• _What is being asked_: Please repeat, exactly as written, every line from the one containing "This screenshot has height=371, width=522." through the last line of the records, both included, and leave out any pictures.
(Dataset records Opens)
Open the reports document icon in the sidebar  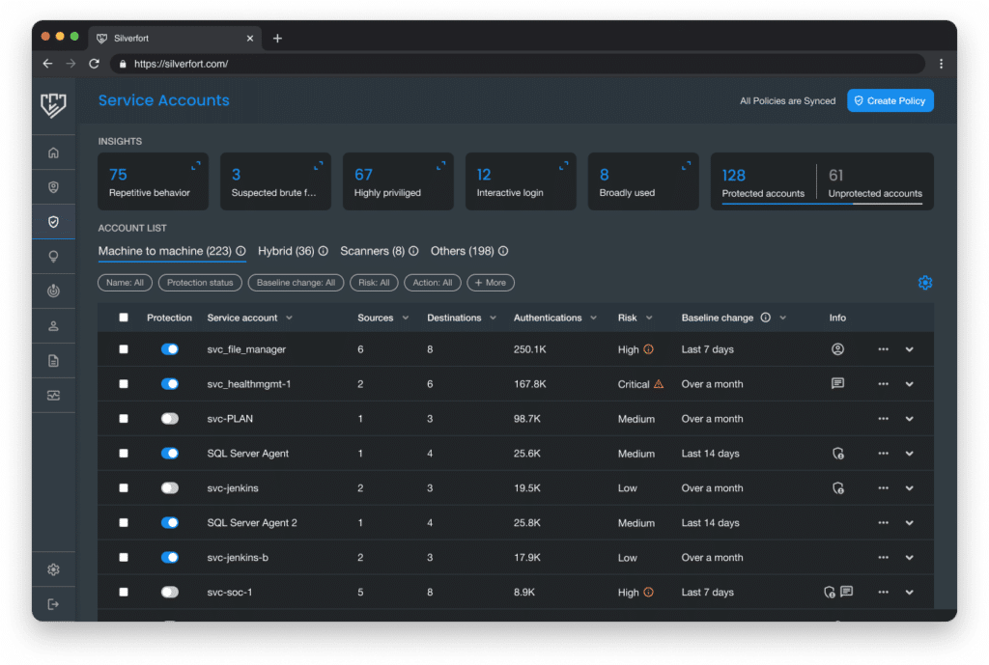[53, 359]
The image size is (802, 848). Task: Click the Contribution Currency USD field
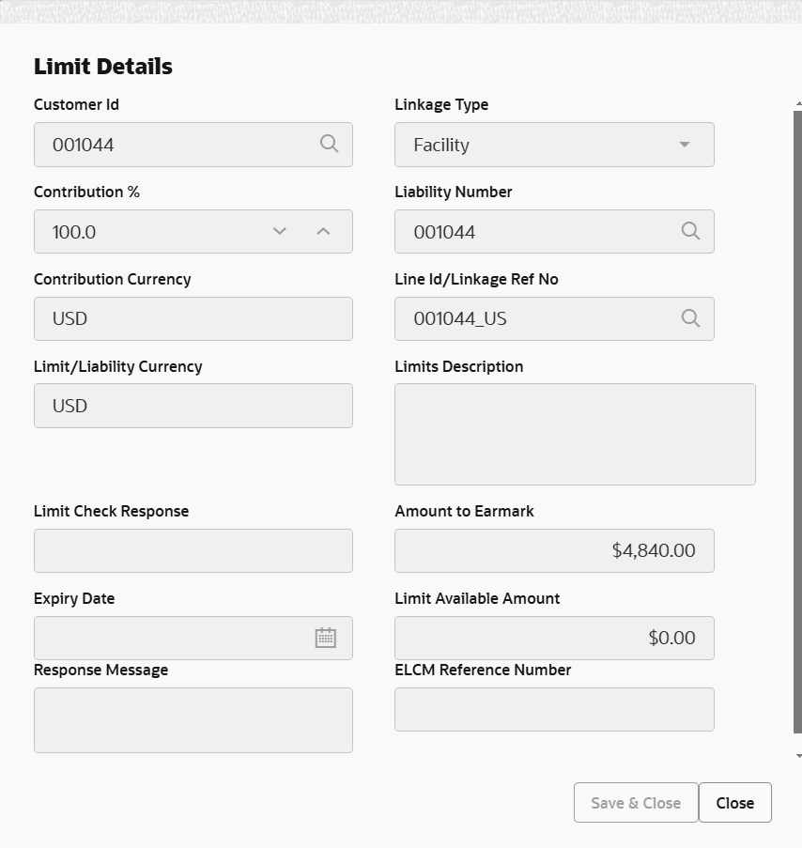[x=193, y=318]
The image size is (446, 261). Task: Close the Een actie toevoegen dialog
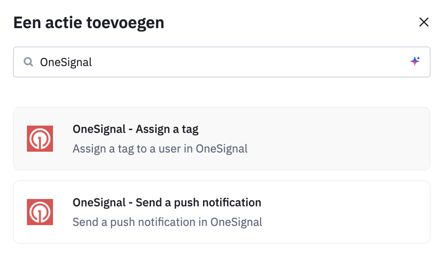424,22
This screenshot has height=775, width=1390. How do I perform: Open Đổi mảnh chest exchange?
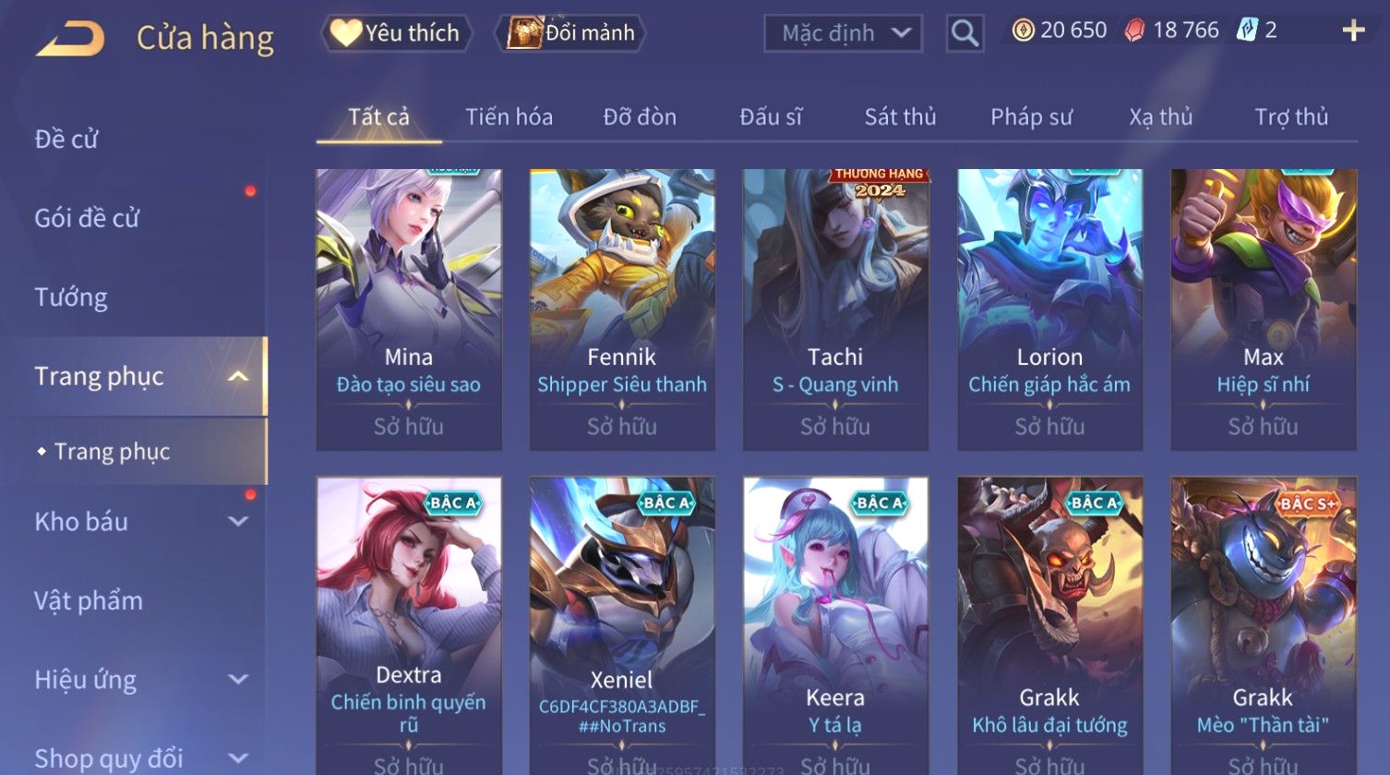(571, 33)
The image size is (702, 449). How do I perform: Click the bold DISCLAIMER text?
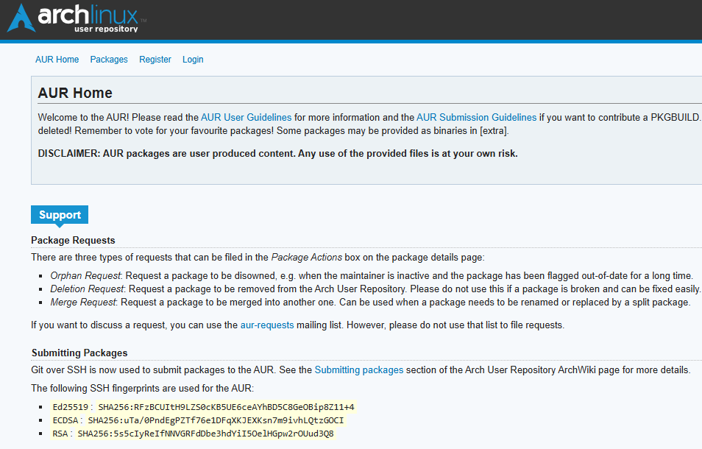pyautogui.click(x=277, y=153)
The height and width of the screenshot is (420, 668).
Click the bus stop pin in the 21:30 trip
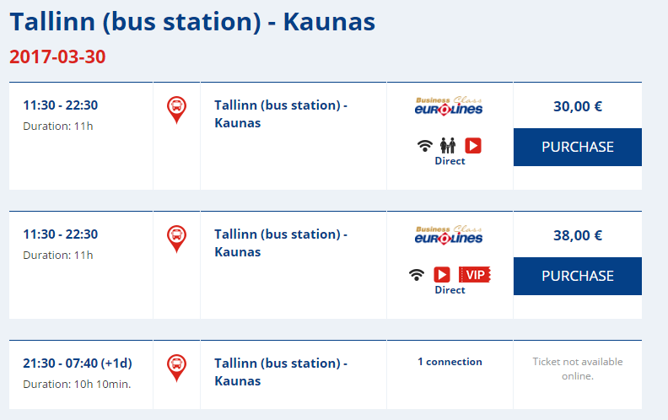pos(176,368)
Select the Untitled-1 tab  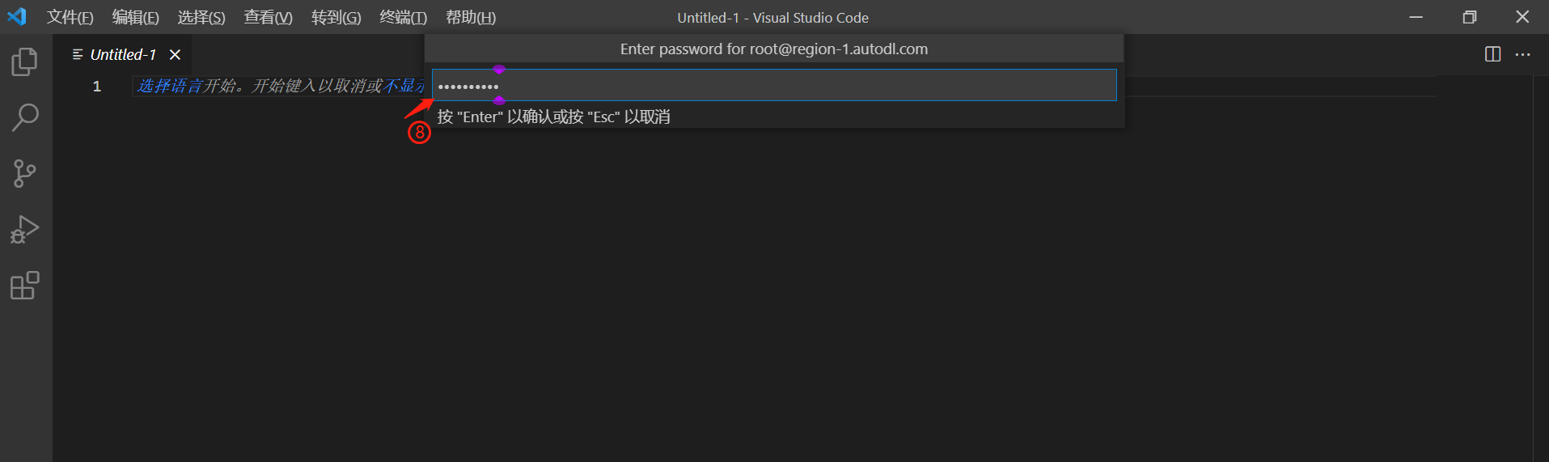click(x=123, y=54)
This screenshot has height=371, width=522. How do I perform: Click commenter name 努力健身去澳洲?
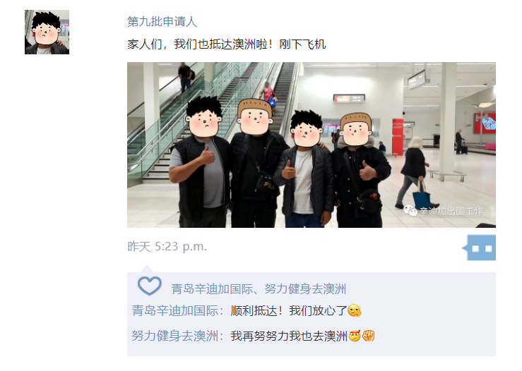(x=175, y=336)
(Dataset records Closes)
• _Finished task_:
This screenshot has height=371, width=522. How do I perform: Click commenter name 努力健身去澳洲?
(x=175, y=336)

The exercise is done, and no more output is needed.